**Your assignment**: Would you retype the line that contains "Given: Open the Train tab" and all lines following it to the end of the entries below, exactly and without pictures?

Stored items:
================================
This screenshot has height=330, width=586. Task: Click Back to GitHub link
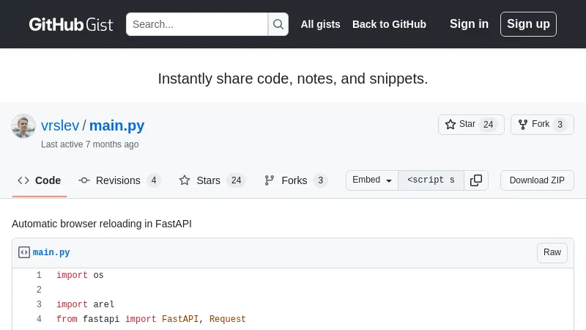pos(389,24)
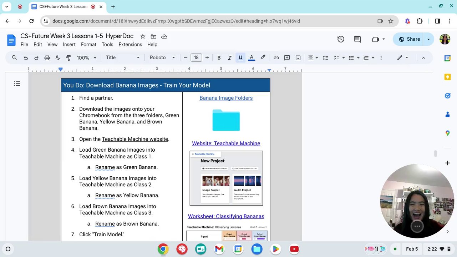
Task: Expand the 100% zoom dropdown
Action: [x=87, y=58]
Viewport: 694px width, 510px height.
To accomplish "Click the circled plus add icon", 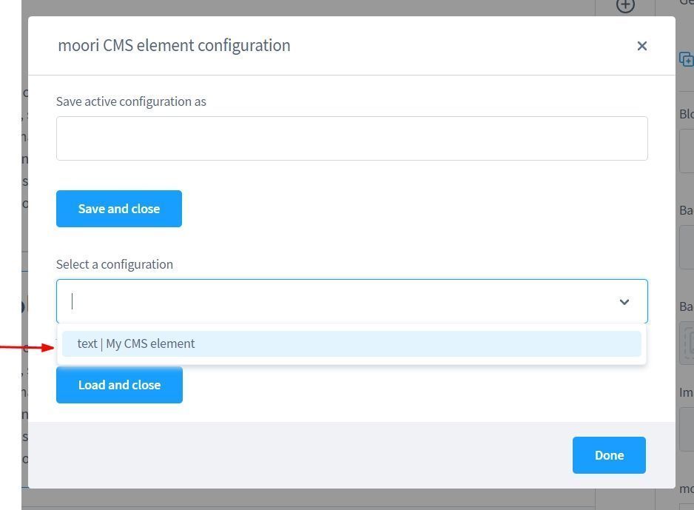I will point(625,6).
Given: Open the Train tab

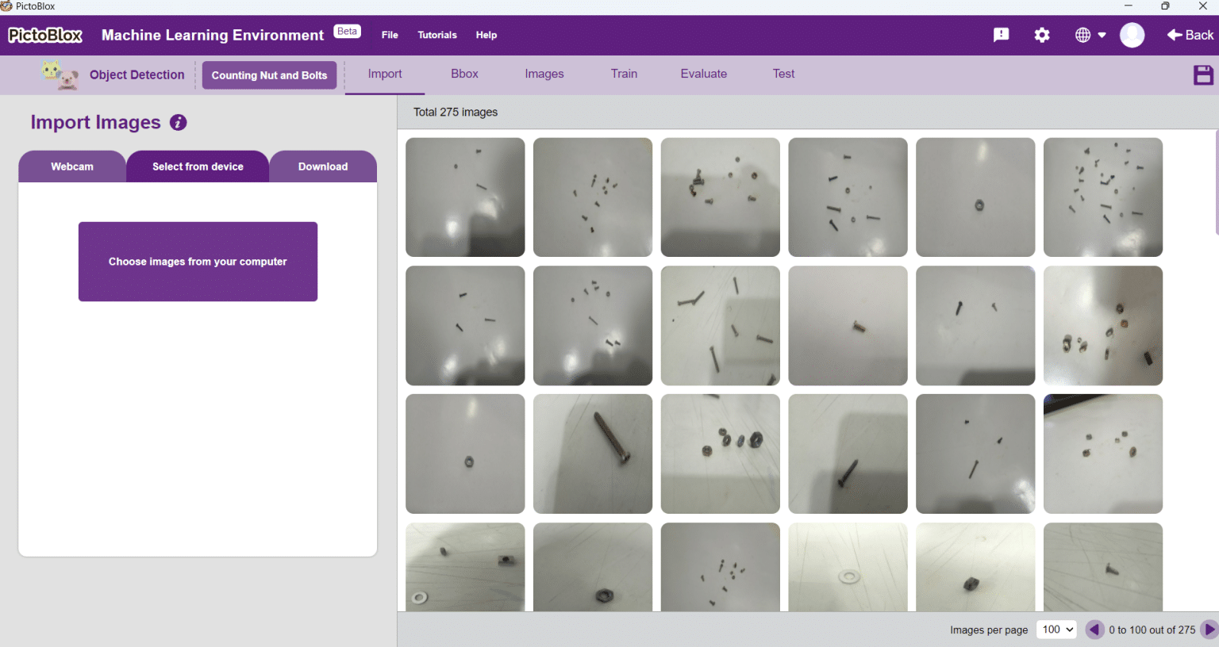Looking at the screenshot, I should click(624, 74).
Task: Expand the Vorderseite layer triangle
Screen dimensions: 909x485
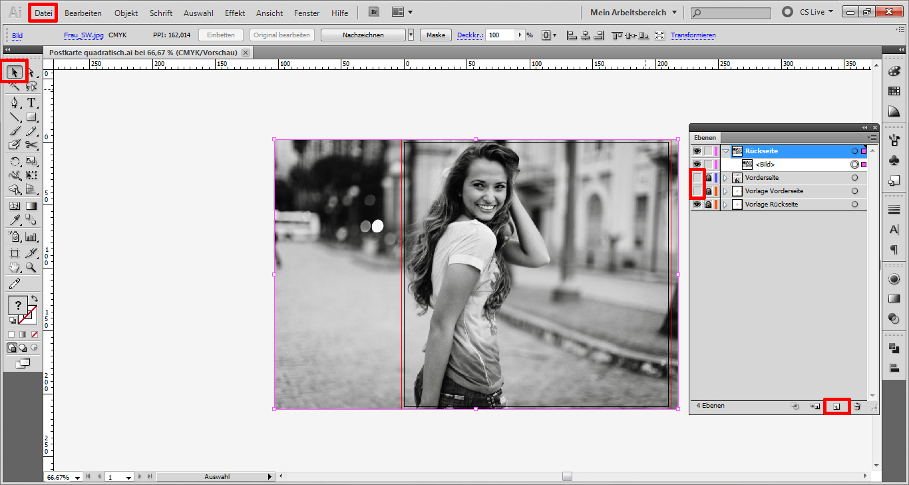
================================
**Problem solution**:
Given: Open the Train tab

Looking at the screenshot, I should click(624, 74).
Task: Expand the Vorderseite layer triangle
Screen dimensions: 909x485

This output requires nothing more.